Griffin resigned at a time of severe political upheaval in France. While the ailing Henri's many children squabbled over the succession, Philippe Leclerc was leading a movement for democracy that threatened to turn to revolt. The young and dynamic Minister for the Interior, Peter Carington was hastily installed as First Minister. By the time France had stabilised under Henri VII, Carington, with budding popular support and the aid of King Albert II, had successfully shaken off the grasp of French hegemony and established an independent constitutional monarchy, incorporating many elements of the occupational beaurocracy. In Carington's and most of the public's eyes, the Wittelsbachs had demonstrated loyalty to their subjects and had won the right to hold the throne. An agreement was made with the House of Saxe-Coburg and Gotha that they would rule all lands that had remained in possession of the British empire, while the House of Wittelsbach would remain rulers of the island of Great Britain. In a surprising move of understanding, Queen Elizabeth accepted and was content to remain in the country that had provided refuge in her family's darkest hour. With Canadian and American support of the new state and the damage caused by the Leclerc movement, Henri VII was unwilling and unable to reclaim his vassal.

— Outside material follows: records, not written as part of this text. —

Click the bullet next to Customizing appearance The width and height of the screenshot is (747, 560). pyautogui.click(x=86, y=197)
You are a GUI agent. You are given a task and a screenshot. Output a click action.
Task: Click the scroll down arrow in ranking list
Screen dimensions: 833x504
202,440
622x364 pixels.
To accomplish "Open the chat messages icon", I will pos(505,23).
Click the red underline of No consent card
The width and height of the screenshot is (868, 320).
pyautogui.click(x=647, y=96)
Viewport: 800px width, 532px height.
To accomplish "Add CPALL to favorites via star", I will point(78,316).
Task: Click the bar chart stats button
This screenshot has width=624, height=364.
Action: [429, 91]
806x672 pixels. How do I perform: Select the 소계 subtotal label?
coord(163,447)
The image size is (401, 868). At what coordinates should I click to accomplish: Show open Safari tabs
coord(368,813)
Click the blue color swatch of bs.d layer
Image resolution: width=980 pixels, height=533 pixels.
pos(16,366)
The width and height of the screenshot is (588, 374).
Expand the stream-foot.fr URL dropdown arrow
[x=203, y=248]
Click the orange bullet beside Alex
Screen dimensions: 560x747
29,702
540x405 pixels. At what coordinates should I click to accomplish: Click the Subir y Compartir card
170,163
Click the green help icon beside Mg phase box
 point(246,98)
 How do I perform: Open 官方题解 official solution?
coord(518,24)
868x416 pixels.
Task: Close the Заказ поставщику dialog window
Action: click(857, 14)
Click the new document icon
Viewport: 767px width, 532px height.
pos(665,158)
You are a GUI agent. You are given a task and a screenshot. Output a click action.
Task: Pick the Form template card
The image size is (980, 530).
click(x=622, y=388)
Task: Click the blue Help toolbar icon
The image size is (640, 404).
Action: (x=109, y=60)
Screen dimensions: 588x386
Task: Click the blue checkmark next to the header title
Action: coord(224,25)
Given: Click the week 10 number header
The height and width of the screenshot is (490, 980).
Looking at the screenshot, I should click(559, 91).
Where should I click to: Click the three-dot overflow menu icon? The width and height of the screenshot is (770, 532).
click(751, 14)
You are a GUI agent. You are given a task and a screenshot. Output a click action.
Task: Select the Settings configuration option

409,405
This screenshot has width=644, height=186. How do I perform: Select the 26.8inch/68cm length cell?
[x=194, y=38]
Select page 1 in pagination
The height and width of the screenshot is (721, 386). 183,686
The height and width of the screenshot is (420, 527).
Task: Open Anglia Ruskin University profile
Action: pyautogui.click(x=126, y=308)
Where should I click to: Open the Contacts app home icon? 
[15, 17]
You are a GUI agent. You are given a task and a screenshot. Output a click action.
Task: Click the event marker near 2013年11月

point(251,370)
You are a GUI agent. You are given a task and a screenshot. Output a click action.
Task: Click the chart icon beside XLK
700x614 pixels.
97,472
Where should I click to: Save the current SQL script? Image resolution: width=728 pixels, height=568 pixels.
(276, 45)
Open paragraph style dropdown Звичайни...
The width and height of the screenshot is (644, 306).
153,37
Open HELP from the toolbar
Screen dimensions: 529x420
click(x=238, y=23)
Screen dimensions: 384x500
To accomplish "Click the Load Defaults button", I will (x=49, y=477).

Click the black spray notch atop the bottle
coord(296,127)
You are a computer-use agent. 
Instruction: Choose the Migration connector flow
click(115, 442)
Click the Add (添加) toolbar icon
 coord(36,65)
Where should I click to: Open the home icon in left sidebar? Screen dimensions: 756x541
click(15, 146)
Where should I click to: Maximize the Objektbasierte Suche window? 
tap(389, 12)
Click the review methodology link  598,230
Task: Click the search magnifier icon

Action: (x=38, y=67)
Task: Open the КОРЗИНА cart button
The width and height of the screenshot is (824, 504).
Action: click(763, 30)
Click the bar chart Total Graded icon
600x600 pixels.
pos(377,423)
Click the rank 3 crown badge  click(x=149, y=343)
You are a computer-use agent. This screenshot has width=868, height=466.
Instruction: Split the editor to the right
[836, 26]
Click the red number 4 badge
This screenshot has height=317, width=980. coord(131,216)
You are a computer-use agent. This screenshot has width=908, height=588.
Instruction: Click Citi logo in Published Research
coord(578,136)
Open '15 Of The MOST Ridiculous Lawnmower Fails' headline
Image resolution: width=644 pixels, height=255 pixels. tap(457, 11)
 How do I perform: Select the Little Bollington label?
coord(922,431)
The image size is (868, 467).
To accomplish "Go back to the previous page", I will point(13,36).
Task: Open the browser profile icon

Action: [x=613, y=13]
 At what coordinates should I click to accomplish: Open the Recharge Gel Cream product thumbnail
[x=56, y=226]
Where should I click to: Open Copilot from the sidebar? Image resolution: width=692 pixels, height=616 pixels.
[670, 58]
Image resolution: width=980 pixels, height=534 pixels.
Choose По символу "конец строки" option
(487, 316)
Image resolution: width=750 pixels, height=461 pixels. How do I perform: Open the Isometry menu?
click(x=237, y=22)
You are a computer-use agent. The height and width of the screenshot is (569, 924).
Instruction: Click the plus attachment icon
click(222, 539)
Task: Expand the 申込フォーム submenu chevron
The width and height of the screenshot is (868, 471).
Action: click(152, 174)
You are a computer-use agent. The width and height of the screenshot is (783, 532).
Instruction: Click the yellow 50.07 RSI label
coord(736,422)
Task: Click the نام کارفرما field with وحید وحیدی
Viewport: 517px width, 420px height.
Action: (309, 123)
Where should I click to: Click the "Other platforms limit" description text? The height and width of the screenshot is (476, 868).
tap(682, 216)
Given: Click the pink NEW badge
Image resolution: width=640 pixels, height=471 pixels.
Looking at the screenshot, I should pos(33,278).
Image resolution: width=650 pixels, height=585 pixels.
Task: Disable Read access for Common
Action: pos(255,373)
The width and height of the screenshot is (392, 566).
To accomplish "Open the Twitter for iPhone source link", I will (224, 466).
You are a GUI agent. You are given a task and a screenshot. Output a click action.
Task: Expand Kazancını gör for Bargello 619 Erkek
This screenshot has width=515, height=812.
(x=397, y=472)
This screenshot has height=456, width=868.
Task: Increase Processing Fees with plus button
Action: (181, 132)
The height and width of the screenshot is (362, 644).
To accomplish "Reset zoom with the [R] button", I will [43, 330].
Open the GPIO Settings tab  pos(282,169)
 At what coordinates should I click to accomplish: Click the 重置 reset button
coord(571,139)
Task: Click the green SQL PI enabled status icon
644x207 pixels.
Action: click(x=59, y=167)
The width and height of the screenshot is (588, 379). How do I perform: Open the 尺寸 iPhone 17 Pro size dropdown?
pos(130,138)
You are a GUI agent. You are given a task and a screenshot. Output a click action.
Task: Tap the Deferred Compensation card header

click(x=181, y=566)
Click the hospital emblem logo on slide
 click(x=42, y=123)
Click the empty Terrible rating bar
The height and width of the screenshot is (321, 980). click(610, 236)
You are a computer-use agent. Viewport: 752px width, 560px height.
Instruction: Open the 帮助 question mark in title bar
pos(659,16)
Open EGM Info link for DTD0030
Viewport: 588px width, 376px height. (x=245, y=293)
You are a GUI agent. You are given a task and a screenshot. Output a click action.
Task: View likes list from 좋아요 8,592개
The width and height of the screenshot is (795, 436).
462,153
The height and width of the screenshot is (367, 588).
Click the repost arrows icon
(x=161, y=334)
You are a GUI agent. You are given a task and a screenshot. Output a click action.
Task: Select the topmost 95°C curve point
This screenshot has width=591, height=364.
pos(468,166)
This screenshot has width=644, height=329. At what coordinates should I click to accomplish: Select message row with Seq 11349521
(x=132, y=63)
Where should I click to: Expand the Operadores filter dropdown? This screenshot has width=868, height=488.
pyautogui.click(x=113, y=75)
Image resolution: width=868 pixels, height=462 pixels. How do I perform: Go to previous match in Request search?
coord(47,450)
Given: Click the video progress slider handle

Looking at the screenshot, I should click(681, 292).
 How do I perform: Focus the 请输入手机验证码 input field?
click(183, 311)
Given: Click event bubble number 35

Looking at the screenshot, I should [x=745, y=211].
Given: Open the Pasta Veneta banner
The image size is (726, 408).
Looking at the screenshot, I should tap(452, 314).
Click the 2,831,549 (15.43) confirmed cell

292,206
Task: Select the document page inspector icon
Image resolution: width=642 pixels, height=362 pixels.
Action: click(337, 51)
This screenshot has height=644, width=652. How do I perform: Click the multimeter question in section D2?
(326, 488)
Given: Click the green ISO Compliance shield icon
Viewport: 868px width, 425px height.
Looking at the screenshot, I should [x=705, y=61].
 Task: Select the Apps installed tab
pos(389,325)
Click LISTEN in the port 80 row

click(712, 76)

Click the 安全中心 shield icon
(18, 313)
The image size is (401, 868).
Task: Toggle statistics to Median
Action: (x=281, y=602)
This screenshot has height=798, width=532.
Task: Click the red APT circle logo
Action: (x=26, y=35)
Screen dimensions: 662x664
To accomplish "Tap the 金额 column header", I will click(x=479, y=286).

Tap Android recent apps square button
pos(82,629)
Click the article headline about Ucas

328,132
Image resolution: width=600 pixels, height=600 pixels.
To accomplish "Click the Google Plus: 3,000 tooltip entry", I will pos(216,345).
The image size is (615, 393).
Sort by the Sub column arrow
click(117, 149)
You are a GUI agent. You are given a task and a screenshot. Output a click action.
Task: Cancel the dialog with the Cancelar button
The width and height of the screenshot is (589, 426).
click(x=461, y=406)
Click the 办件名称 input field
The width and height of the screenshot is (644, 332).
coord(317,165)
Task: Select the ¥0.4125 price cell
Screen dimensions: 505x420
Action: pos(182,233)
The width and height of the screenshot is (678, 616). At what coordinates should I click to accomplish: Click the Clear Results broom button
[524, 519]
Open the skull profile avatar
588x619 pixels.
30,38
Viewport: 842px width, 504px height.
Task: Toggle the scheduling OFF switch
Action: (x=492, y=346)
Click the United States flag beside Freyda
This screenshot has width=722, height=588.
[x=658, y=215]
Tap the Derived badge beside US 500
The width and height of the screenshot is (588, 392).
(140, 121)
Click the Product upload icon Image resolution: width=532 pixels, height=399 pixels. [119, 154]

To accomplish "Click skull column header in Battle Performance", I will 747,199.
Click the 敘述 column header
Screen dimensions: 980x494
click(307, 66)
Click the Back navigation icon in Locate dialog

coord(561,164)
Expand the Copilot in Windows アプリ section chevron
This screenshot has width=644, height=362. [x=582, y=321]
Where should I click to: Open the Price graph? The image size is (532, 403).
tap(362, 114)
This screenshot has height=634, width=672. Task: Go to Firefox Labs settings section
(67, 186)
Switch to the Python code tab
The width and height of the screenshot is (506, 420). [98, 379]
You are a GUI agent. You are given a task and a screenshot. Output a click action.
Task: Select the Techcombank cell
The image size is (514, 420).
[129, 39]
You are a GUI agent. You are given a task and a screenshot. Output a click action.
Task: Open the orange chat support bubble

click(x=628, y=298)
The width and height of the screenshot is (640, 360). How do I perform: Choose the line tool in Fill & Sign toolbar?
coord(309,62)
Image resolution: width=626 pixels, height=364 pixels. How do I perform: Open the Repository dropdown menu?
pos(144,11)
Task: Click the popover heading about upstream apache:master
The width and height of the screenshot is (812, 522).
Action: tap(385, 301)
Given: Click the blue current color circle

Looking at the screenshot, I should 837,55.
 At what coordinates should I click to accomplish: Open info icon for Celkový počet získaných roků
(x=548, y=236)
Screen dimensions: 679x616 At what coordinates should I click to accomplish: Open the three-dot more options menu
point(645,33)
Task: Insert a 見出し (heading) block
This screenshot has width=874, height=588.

Meanwhile, there were still those who benefited from or approved of authoritarian rule and strong ties to France. These loyalists rallied behind Archbishop Godfrey, but failed to mitigate Carington’s soaring popularity and Godfrey's alienating religious fervour. In the coming years they formally united to create the National party.


Upon his retirement, Carington was succeeded by the long-time cabinet minister Jeffrey Archer. He was generally unremarkable as a First Minister, especially when compared to Carington, but normally governed with an above average level of competence. Ultimately, he was forced to resign after a string of scandals hit him and his cabinet. He was revealed to have been soliciting prostitutes, while others had been engaging in bribery and adultery.


Francis Pym was elected as a unity candidate in the aftermath of the shambolic Archer affair. With less than a year to the election, this rather competent politician did not have enough time to shake the image of sleaze or institute any meaningful change. As a result, he was defeated in a landslide, only narrowly beating the SDF in terms of seats.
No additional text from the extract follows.